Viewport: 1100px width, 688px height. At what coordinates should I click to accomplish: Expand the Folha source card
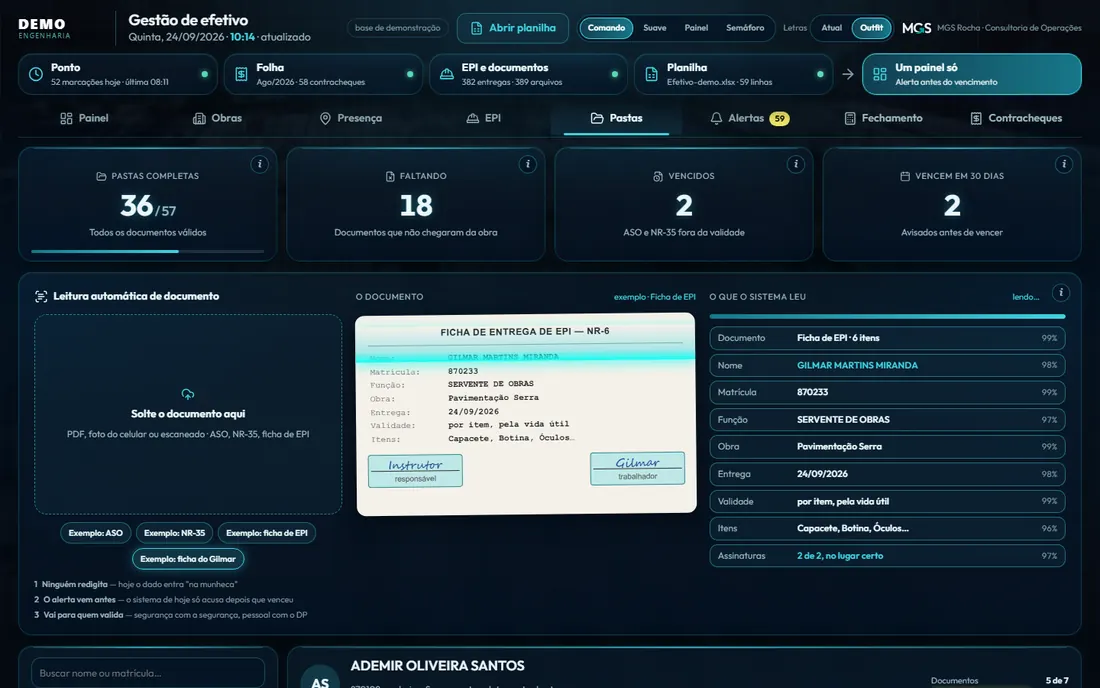pyautogui.click(x=323, y=74)
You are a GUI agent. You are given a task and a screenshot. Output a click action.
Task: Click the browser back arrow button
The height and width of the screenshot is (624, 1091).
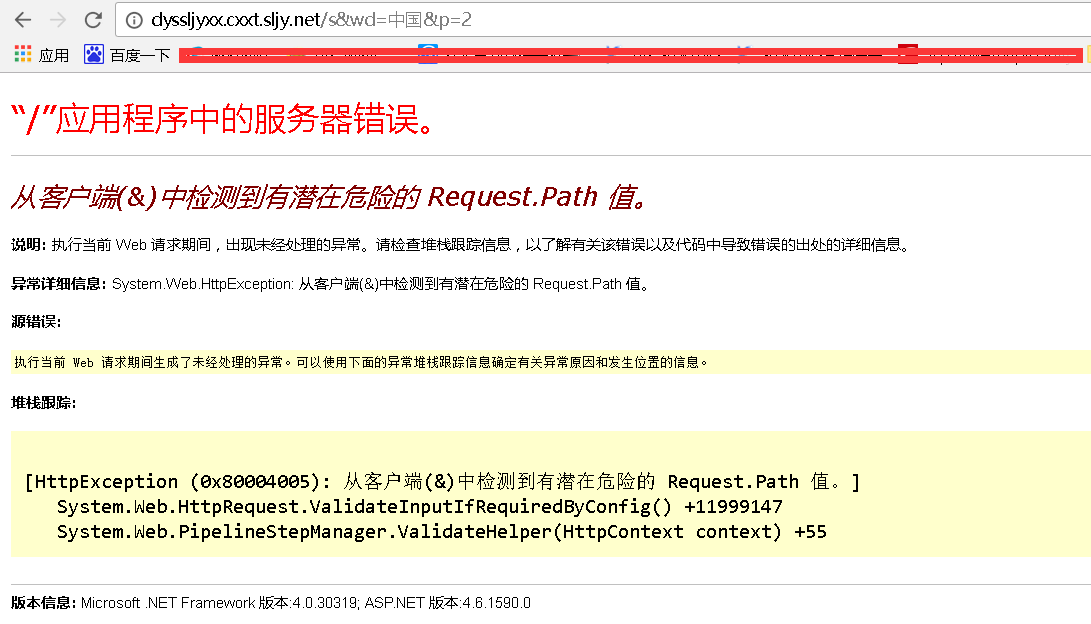22,19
= = = = = = =
**Instruction:** Can you reproduce the listing above word for word, with the pictures left out?

**Task response:**
Viewport: 1100px width, 688px height. At what coordinates should I click to accomplish: Expand the Folha source card
pyautogui.click(x=323, y=74)
You are a GUI agent. You are given a task and a screenshot. Output a click action.
Task: Click the browser back arrow button
The height and width of the screenshot is (624, 1091).
22,19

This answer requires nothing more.